L’approche collective de ces libertés amène à se pencher sur les libertés de réunion et de manifestation, qui intéressent de près la vie de l’espace public, et dont les problématiques dépassent celles identifiables dans une approche individuelle.
Liberté de réunion – ou droit de réunion. Il s’agit d’une liberté publique et politique considérée comme fondamentale, consistant pour un groupe de personnes à se réunir temporairement en un même lieu, de façon pacifique, sans intention illicite.

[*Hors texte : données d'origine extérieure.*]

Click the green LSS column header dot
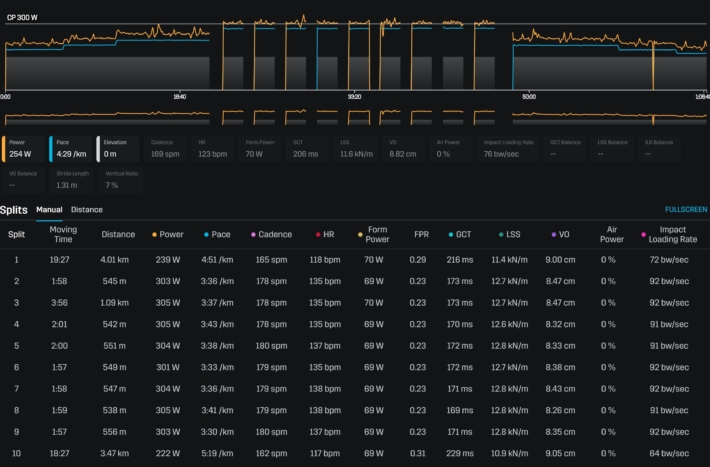 501,235
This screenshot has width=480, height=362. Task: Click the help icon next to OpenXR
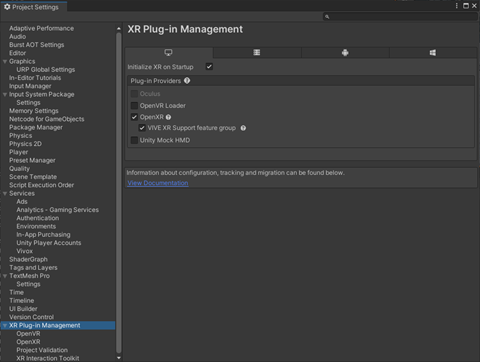[168, 117]
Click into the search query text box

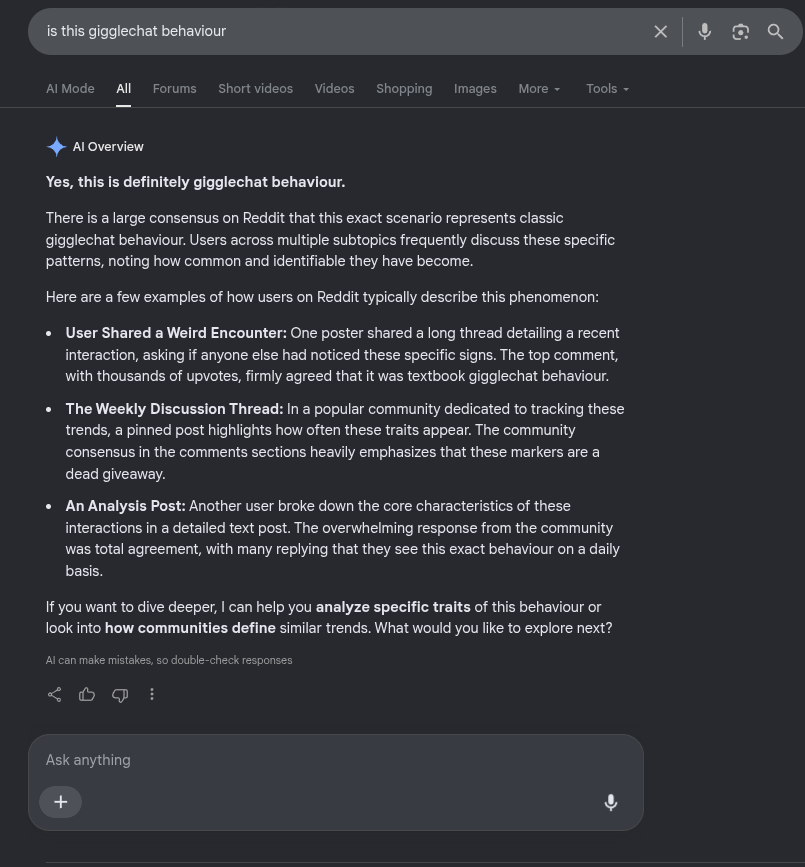point(343,32)
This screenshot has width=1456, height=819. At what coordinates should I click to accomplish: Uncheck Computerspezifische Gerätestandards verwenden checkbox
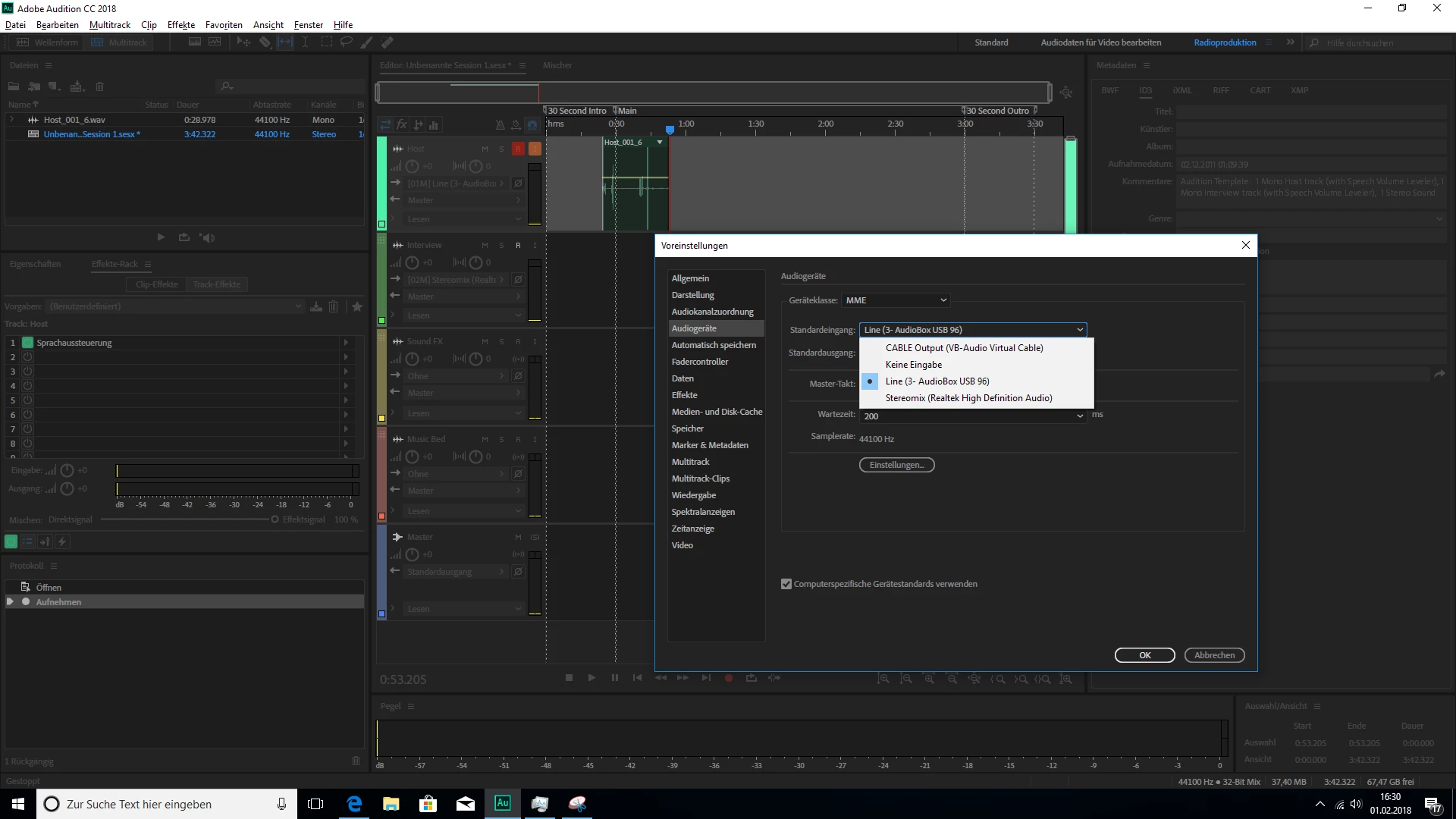[x=786, y=584]
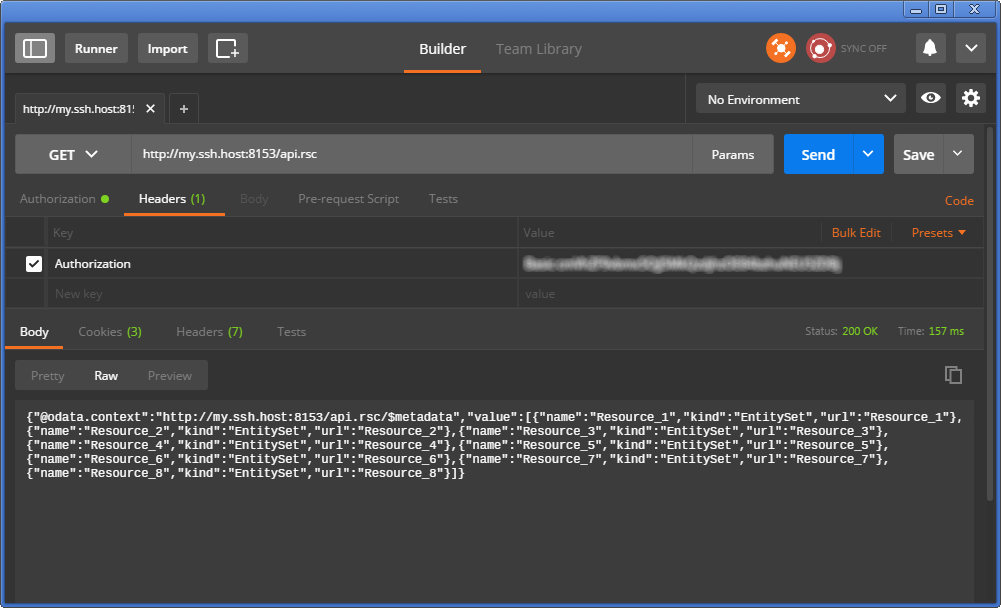Click the red sync status icon

point(821,48)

Liberté de manifestation. Cette liberté découle également de l’article 11 de la DDHC sur la liberté d’expression. Certes le droit de manifester n’y est pas expressément mentionné. Cependant, une décision du Conseil constitutionnel du 4 avril 2019 a estimé que le « droit d’expression collective des idées et des opinions » procède dudit article 11, conférant au droit de manifester une valeur constitutionnellement reconnue, toute loi nouvelle prétendant y apporter des restrictions pouvant rencontrer l’hostilité et la censure du juge constitutionnel. L’exercice de ce droit demeure néanmoins soumis à un certain nombre de conditions (au titre des restrictions et aménagements aux libertés publiques).
D. Liberté d’entreprendre
La liberté d’entreprendre, pouvant se décliner également sous les termes « liberté du commerce et de l’industrie », désigne la liberté de produire des biens et des services sans restriction de monopole et de commercer librement. La liberté d’entreprendre a été hissée au rang de valeur constitutionnellement protégée par le Conseil constitutionnel en 1982 (Cons. const., 16 janv. 1982, n° 81-132 DC). Cette liberté peut s’exercer très globalement, y compris dans l’espace public ; cependant, conduire des activités de nature commerciale sur le domaine public est soumis aux restrictions et aménagements liés aux libertés publiques.